§ **EXERCISE**: Please transcribe only the lines between the one containing "Task: Focus the Username input field" and the end of the records, both ends included, exactly as written; skip every picture.
====== RECORDS SHOWN ======
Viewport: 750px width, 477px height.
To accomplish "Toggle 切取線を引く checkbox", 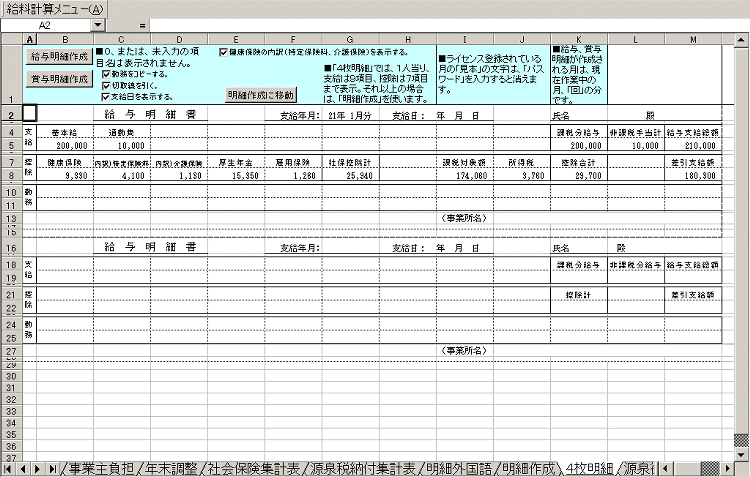I will tap(107, 85).
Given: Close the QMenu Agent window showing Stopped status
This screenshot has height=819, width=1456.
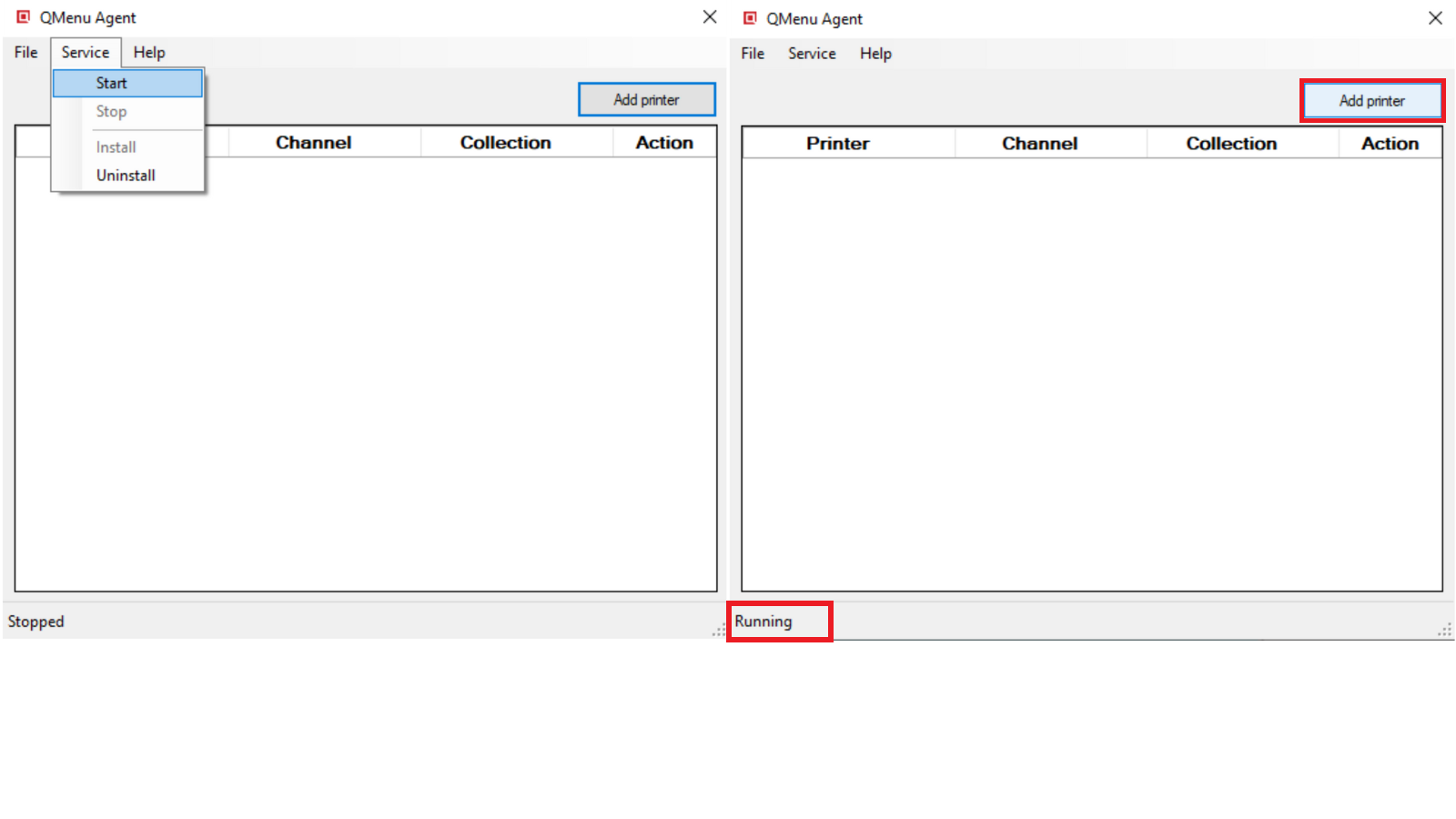Looking at the screenshot, I should 710,17.

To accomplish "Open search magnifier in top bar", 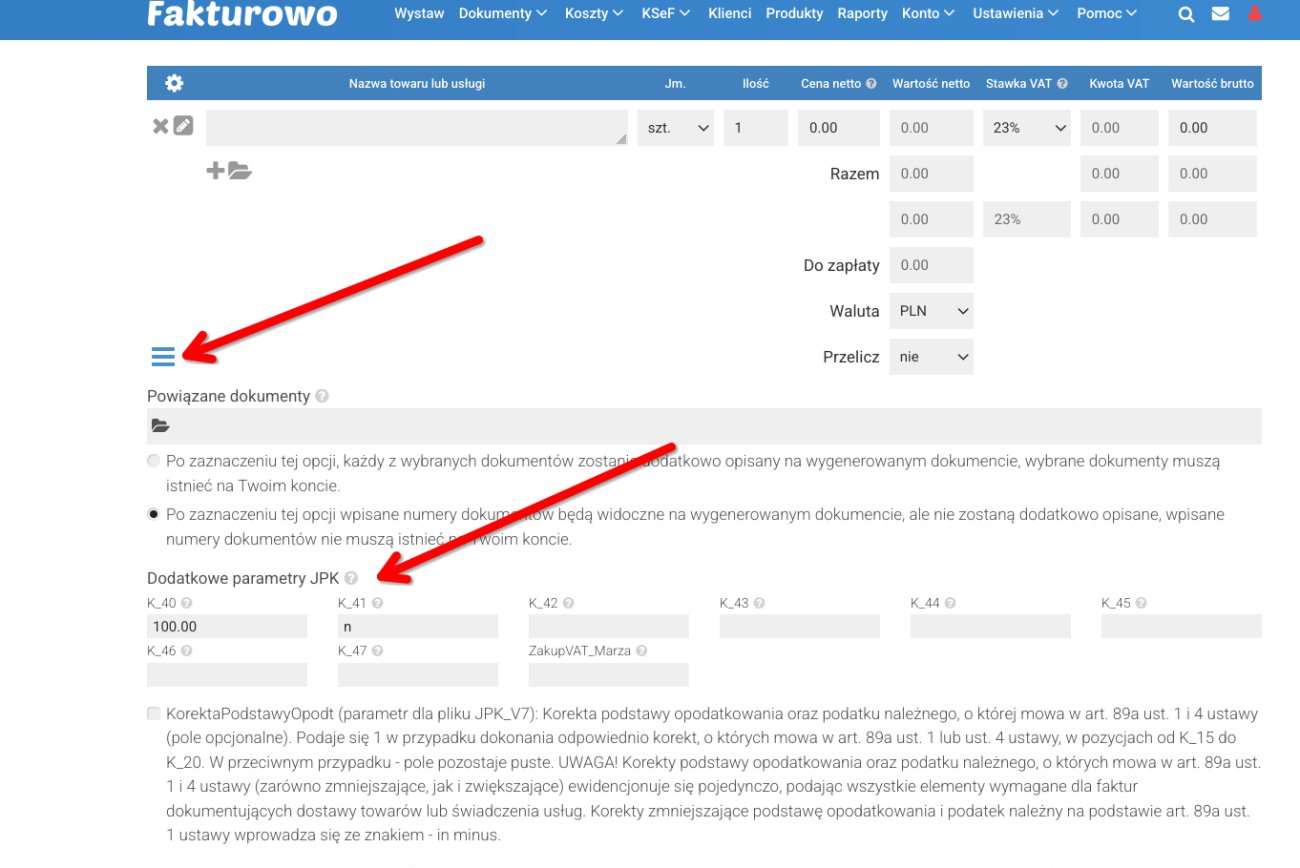I will (x=1186, y=14).
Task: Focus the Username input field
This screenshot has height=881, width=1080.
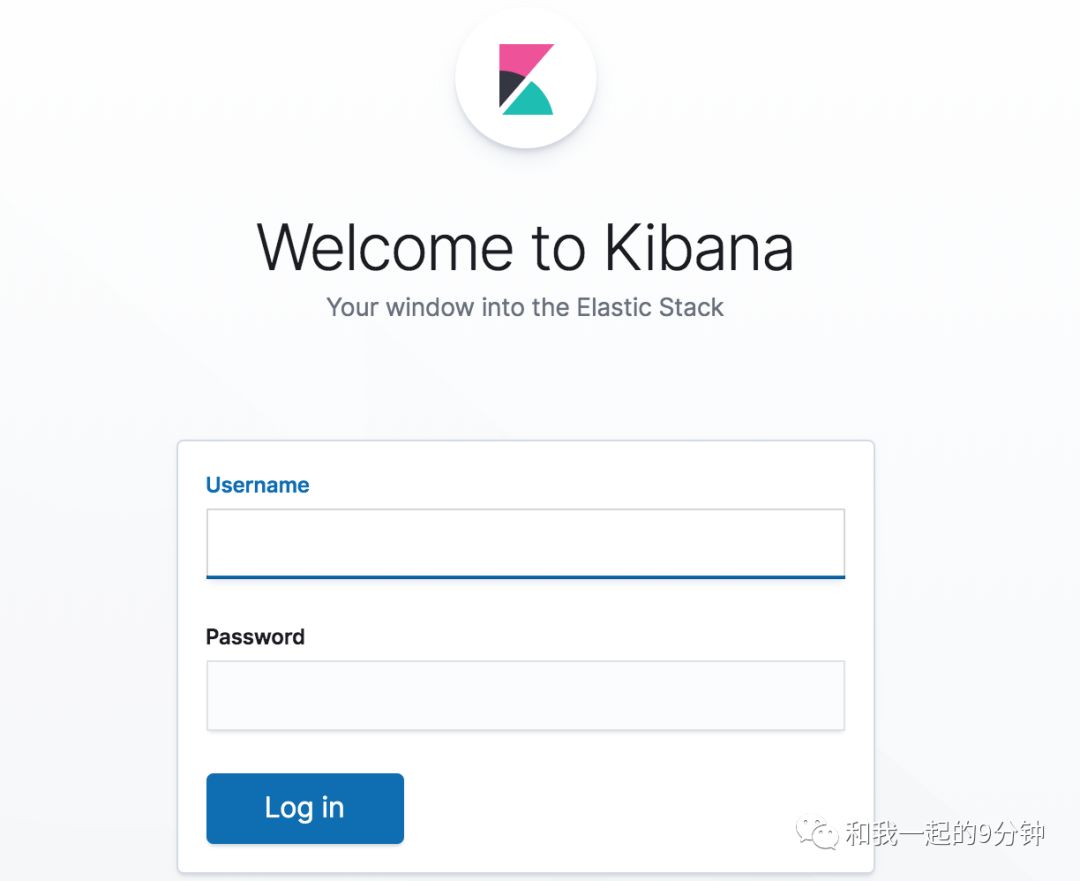Action: point(525,541)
======
§ **RESULT OF THE TASK**:
Task: Focus the Username input field
This screenshot has height=881, width=1080.
Action: point(525,541)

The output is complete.